# Is Negative Equity just an Illusion ?



## RichInSpirit (21 Jan 2012)

I was just thinking about this earlier today and thought it might be an interesting debate. 
Most of those(us)* who are in negative equity have only bought in the last 6 or 7 years to the best of my knowledge. And nearly all of us have used a mortgage to purchase the property.

Taking a fictional example of someone who bought a €200,000 house on 1st January 2004. Mortgage details 3.5% interest over 25 year.
Assuming the interest rates stayed the same since then , on the 1st of January this year the mortgage holder would have paid back €46,775.05 of the principal and €97,120.97 in total.
Assuming the property is only worth €100,000 now, it's still worth more than has been paid to date, so one could argue that the owner is not in negative equity.?
The bank might be in negative equity all right though !


* In my case I think I'm not in negative equity on my mortgage but I have other borrowings besides my mortgage which would put me in negative equity so to speak.


----------



## serotoninsid (21 Jan 2012)

RichInSpirit said:


> Assuming the property is only worth €100,000 now, it's still worth more than has been paid to date, so one could argue that the owner is not in negative equity.?


Huh?  I think bottom line is this. 

Current market value = X
Debt related directly to the property/asset = Y


Whether your in negative or positive equity depends on what the outcome is from X-Y....regardless of what has gone before.

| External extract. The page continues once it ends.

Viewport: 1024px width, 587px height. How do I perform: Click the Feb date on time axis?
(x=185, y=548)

However, if I understand what your getting at (and I'm not sure if i do), just like a couple of years ago when people were harping on about what their house was worth (i.e. positive equity) - and folks here on aam cautioning that it was an irrelevance as it was their home - and they had to live somewhere... I guess you could apply the same principal to where we are now (with the exception of the most chronic cases of neg equity - and investment properties).


----------



## Brendan Burgess (22 Jan 2012)

> Assuming the property is only worth €100,000 now, it's still worth more  than has been paid to date, so one could argue that the owner is not in  negative equity.?



Sorry, this makes no sense whatsoever.

As Sid says, a borrower is in negative equity if the mortgage balance outstanding today exceeds the current selling price of the house.

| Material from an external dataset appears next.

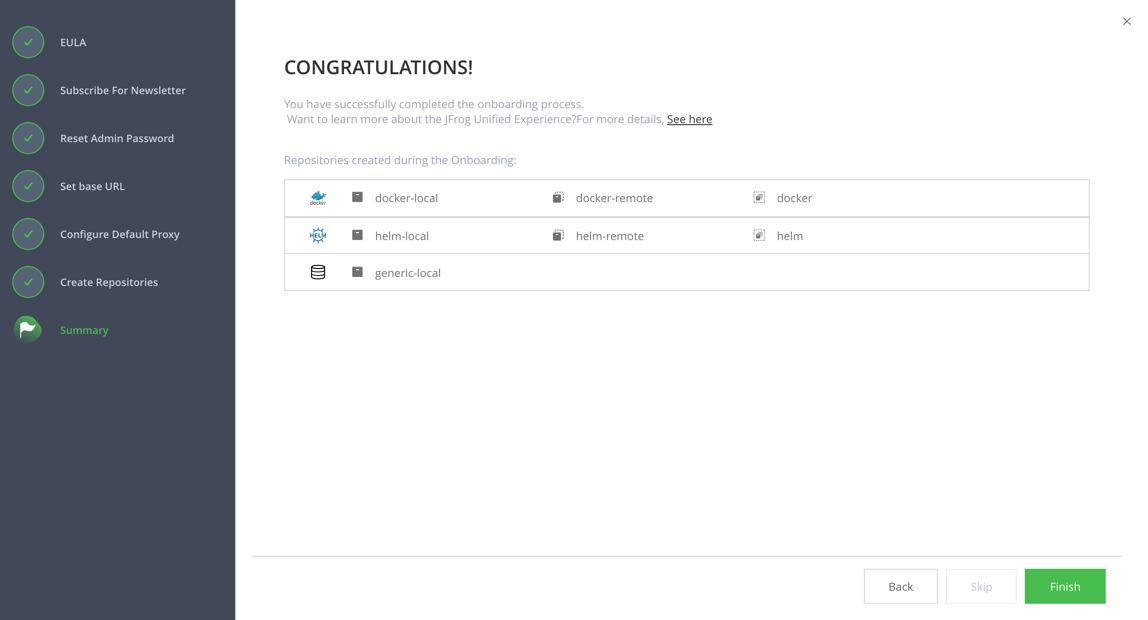Click the Finish button

pos(1064,586)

There are two caveats to this, which is what I thought you might be getting at when I saw the thread title. 

*Firstly*If I have a property worth €200k and a mortgage of €300k, my negative equity is €100k. However, if I have €150k on deposit in the bank or in shares, then I am not in negative equity as my assets exceed my liabilities. 

*Secondly*If I have a property worth €200k and a mortgage of €300k but I have 25 years left on an interest only tracker at 0.5% above ECB, the real value of my mortgage is probably only around €225k, so my negative equity is a lot less than €100k.


----------



## RichInSpirit (22 Jan 2012)

*Re. No sense whatsoever*

 I'm crestfallen. Maybe move the thread to the not so great financial debates.


----------



## Padraigb (22 Jan 2012)

Let me help you save face, Rich.

Suppose (1) you have a house subject to a mortgage of €150k; (2) you are able to service the mortgage; and (3) you are content to continue living in that house. In those circumstances, any supposed market value of the property is irrelevant, because the property is not on, or about to go on, the market. 

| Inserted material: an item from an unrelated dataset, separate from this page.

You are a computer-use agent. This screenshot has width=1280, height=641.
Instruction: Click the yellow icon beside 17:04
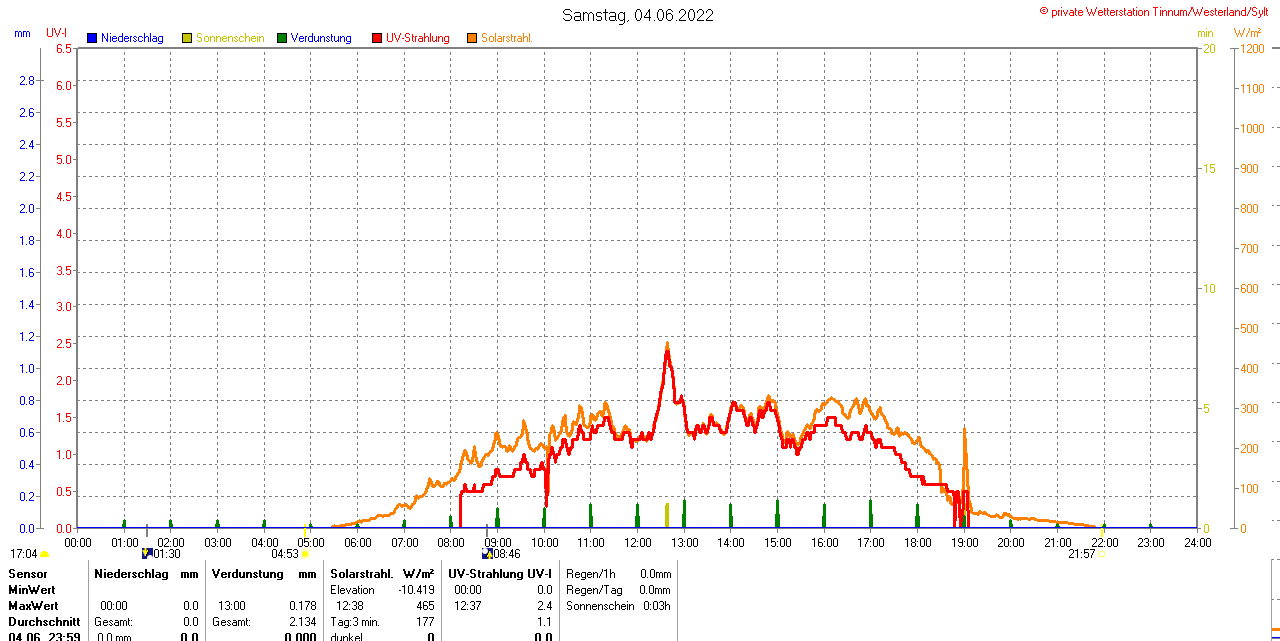click(x=45, y=554)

In such circumstances, negative equity is notional, and I think you could use the word "illusion".


----------



## Buddyboy (23 Jan 2012)

"The bank might be in negative equity all right though !"


You also might be falling into the mistaken belief that the bank own the property as you have a mortgage.

This is incorrect, you own the property, and you have a loan with the bank. The fact that the money you borrowed was used to purchase a house is only relevant in that the bank has the house as security to the money that you borrowed.


----------



## speirbhean (8 Mar 2012)

Padraigb said:


> Let me help you save face, Rich.
> 
> Suppose (1) you have a house subject to a mortgage of €150k; (2) you are able to service the mortgage; and (3) you are content to continue living in that house. In those circumstances, any supposed market value of the property is irrelevant, because the property is not on, or about to go on, the market.
> 
> In such circumstances, negative equity is notional, and I think you could use the word "illusion".


 
+1. If you can afford your mortage and you are happy in your home then the best thing to do is stick your fingers in your ears, never ever check prices on myhome or daft and enjoy your life!


----------



## bacchus (10 Mar 2012)

speirbhean said:


> +1. If you can afford your mortage and you are happy in your home then the best thing to do is stick your fingers in your ears, never ever check prices on myhome or daft and enjoy your life!



+1
Best advice ever, thank you.


----------



## Firefly (12 Mar 2012)

speirbhean said:


> +1. If you can afford your mortage and you are happy in your home then the best thing to do is stick your fingers in your ears, never ever check prices on myhome or daft and enjoy your life!


 
Until the prices start rising again when you (not you personally!) can have dinner parties again and tell your friends how much you are "up" and about releasing equity to buy that place in France on the never-never. Ohh...and don't forget the bank shares too!


----------